ロシアとウクライナの戦争、西側諸国と中国の緊張関係、さらにイランとアメリカの核合意の可能性も議題に含まれている。
アメリカとの緊張とウクライナでの戦争
メルツ独首相は、ルールに基づく秩序の崩壊を示すさまざまな兆候があると警告。「さらに率直に言わなくてはならないだろう。この秩序は、最高の状態の時でさえ不完全だったが、今やかつての形ではもはや存在しない」と述べた。
また、「欧州とアメリカの間には亀裂、深い溝が生じている。J・D・ヴァンス米副大統領は1年前、ここミュンヘンでこれを非常に率直に述べた」と、メルツ氏は指摘した。
メルツ首相は続けて、「彼は正しかった。MAGA(トランプ政権のスローガン「アメリカを再び偉大にする」)運動による文化戦争は、我々のものではない。欧州では、人間の尊厳と憲法に反する発言に及んだ時点で、表現の自由は終わる。我々は関税や保護主義ではなく、自由貿易を信じている」と述べた。
ヴァンス氏は昨年のミュンヘン会議で、イギリスを含む欧州の言論の自由と、移民に関する政策を非難した。この発言が、その後の1年間の欧州とアメリカの間に、前例のない緊張を引き起こした。
しかし、メルツ氏は数十年にわたるパートナーシップを切り捨てず、「大西洋間の信頼を修復し、再び蘇らせよう」と、アメリカに直接呼びかけた。
メルツ氏はまた、欧州の共同核抑止力の創設に向け、フランスのエマニュエル・マクロン大統領と「秘密の協議」が進行していると明らかにした。ただ、詳細には踏み込まなかった。
欧州では、フランスとイギリスのみが核保有国だが、ドイツを含む多くの欧州諸国は、伝統的にNATO同盟内のアメリカの核抑止力に依存してきた。
メルツ氏の後に演説したマクロン氏は、新しい世界情勢の中で、欧州が「地政学的な力になることを学ぶ」必要があるとあらためて訴えた。

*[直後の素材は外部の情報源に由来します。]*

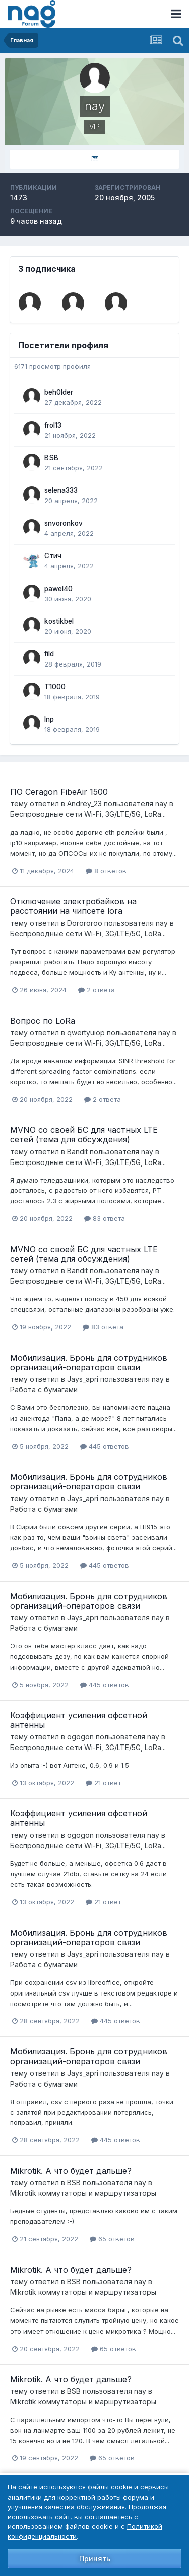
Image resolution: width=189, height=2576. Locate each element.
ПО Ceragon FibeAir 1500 (59, 792)
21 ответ (103, 1783)
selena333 (61, 490)
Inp (49, 719)
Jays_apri (82, 1379)
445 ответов (104, 1446)
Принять (94, 2558)
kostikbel (59, 621)
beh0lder (58, 392)
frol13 (52, 425)
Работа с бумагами (44, 1389)
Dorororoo (84, 923)
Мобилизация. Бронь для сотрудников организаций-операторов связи (88, 1362)
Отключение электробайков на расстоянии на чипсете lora (73, 906)
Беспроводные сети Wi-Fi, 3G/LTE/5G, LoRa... (88, 814)
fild (49, 654)
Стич (52, 556)
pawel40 (58, 589)
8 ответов (106, 871)
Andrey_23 (84, 803)
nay (161, 803)
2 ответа (96, 990)
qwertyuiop (86, 1032)
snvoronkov (63, 523)
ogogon (80, 1736)
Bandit (77, 1151)
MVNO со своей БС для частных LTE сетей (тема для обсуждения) (84, 1134)
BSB (51, 458)
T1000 (55, 687)
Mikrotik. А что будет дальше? (71, 2171)
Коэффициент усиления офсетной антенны (78, 1720)
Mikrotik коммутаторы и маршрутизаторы (83, 2193)
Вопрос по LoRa (42, 1021)
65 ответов (112, 2239)
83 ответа (104, 1218)
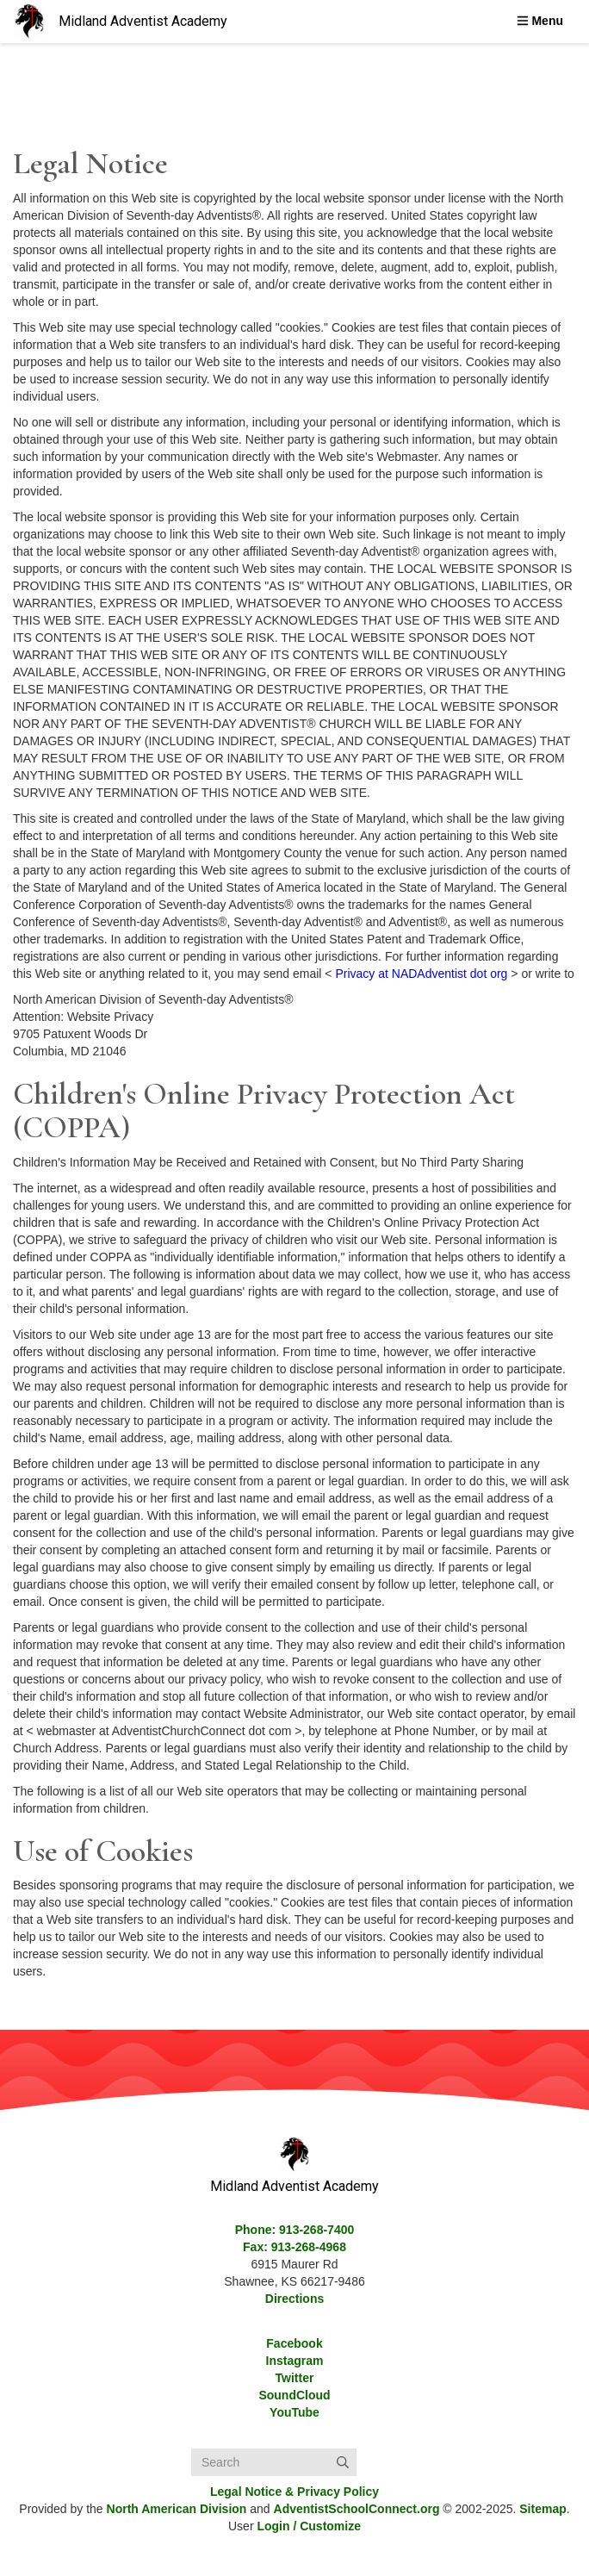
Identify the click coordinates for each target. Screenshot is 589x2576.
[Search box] (273, 2462)
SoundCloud (294, 2395)
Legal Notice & (294, 2491)
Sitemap (542, 2509)
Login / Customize (309, 2526)
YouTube (294, 2412)
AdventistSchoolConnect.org (357, 2509)
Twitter (295, 2378)
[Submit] (342, 2462)
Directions (294, 2298)
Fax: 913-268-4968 (294, 2247)
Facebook (294, 2343)
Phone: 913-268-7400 (295, 2230)
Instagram (295, 2361)
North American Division (177, 2509)
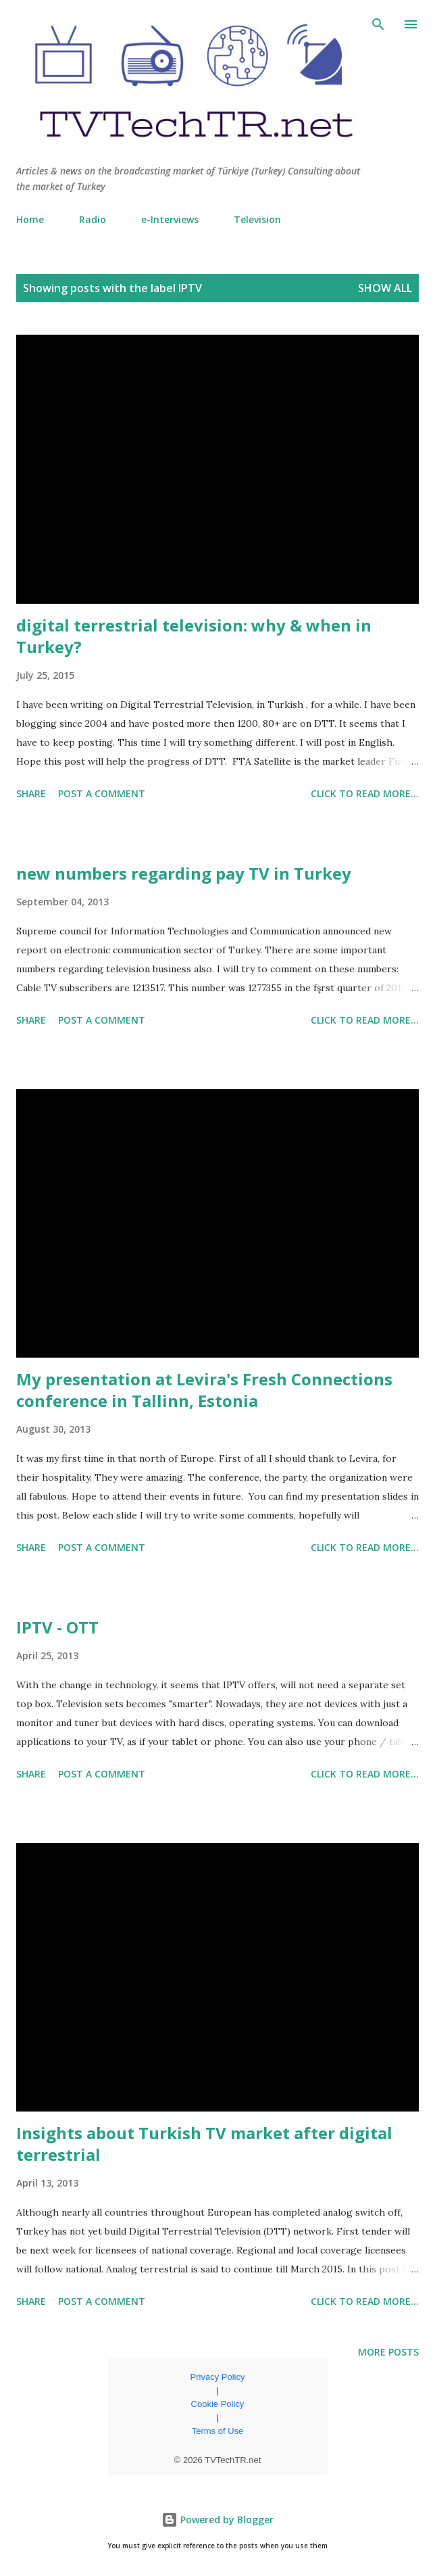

マクロン氏は、ウクライナでの戦争を欧州の「存立に関わる課題」と表現し、各国に「ロシアの要求に屈してはならない」と求め、公正な和平実現に向けてロシアへの圧力を強めるよう促した。
「新しい地政学の時代」と米国務長官
ミュンヘン会議の開催に先立ち、アメリカのマルコ・ルビオ国務長官は、昨年のヴァンス氏より融和的なメッセージを欧州に送るか問われると、「世界は目の前で非常に速く変化している」と警告した。
ルビオ氏は、「我々は新たな地政学の時代に生きており、それがどのような姿になるのか、そして我々の役割がどうあるべきか、すべての人が改めて考え直す必要がある」と述べた。
ルビオ氏はミュンヘンの会場で、メルツ首相の演説を聞いていた。
アメリカと欧州の緊張は、ここ数カ月で高まっている。トランプ氏は、グリーンランドはアメリカの国家安全保障に不可欠だと繰り返し発言し、その根拠を示さないまま「ロシアと中国の船で至るところが覆われている」と主張した。
デンマークのメッテ・フレデリクセン首相はこの日、共にNATO加盟国のデンマークからアメリカがグリーンランドを奪取すると脅している状況について協議するため、ルビオ氏と会談する予定だと述べた。